WORK REQUEST => Below is a listing; copy all of it exactly.

DATA =>
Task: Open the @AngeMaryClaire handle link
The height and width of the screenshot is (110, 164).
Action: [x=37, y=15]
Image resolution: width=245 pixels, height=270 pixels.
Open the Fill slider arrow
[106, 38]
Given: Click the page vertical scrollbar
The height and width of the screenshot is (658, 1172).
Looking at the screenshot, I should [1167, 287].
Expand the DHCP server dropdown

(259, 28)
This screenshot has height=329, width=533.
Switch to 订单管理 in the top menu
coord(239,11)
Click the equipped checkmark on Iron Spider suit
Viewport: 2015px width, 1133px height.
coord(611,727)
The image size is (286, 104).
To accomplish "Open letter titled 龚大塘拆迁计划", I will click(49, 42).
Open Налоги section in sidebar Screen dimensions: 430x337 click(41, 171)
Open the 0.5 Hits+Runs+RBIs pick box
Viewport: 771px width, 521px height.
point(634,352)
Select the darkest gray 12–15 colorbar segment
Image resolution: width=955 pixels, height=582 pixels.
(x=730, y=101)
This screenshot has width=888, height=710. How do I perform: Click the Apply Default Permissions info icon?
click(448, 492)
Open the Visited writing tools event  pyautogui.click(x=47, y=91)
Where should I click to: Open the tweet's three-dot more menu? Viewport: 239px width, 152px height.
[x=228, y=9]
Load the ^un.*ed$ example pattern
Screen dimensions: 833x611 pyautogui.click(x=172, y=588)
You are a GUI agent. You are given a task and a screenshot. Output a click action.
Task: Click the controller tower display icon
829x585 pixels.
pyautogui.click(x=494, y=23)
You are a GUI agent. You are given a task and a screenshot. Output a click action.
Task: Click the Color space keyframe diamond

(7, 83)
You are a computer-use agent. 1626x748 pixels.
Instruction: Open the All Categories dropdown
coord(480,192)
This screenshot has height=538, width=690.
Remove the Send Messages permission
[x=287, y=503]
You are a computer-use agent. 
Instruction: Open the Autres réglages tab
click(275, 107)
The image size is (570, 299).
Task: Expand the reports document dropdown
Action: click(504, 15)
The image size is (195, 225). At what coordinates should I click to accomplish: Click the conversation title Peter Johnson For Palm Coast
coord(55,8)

ANSWER BOX =>
Task: Open the @AngeMaryClaire handle link
The height and width of the screenshot is (110, 164).
Action: [x=37, y=15]
Image resolution: width=245 pixels, height=270 pixels.
Open the Fill slider arrow
[106, 38]
Given: Click the page vertical scrollbar
The height and width of the screenshot is (658, 1172).
Looking at the screenshot, I should [1167, 287].
Expand the DHCP server dropdown

(259, 28)
This screenshot has height=329, width=533.
Switch to 订单管理 in the top menu
coord(239,11)
Click the equipped checkmark on Iron Spider suit
Viewport: 2015px width, 1133px height.
coord(611,727)
The image size is (286, 104).
To accomplish "Open letter titled 龚大塘拆迁计划", I will click(49, 42).
Open Налоги section in sidebar Screen dimensions: 430x337 click(41, 171)
Open the 0.5 Hits+Runs+RBIs pick box
Viewport: 771px width, 521px height.
point(634,352)
Select the darkest gray 12–15 colorbar segment
Image resolution: width=955 pixels, height=582 pixels.
(x=730, y=101)
This screenshot has width=888, height=710. How do I perform: Click the Apply Default Permissions info icon?
click(448, 492)
Open the Visited writing tools event  pyautogui.click(x=47, y=91)
Where should I click to: Open the tweet's three-dot more menu? Viewport: 239px width, 152px height.
[x=228, y=9]
Load the ^un.*ed$ example pattern
Screen dimensions: 833x611 pyautogui.click(x=172, y=588)
You are a GUI agent. You are given a task and a screenshot. Output a click action.
Task: Click the controller tower display icon
829x585 pixels.
pyautogui.click(x=494, y=23)
You are a GUI agent. You are given a task and a screenshot. Output a click action.
Task: Click the Color space keyframe diamond

(7, 83)
You are a computer-use agent. 1626x748 pixels.
Instruction: Open the All Categories dropdown
coord(480,192)
This screenshot has height=538, width=690.
Remove the Send Messages permission
[x=287, y=503]
You are a computer-use agent. 
Instruction: Open the Autres réglages tab
click(275, 107)
The image size is (570, 299).
Task: Expand the reports document dropdown
Action: click(504, 15)
The image size is (195, 225). At what coordinates should I click to accomplish: Click the conversation title Peter Johnson For Palm Coast
coord(55,8)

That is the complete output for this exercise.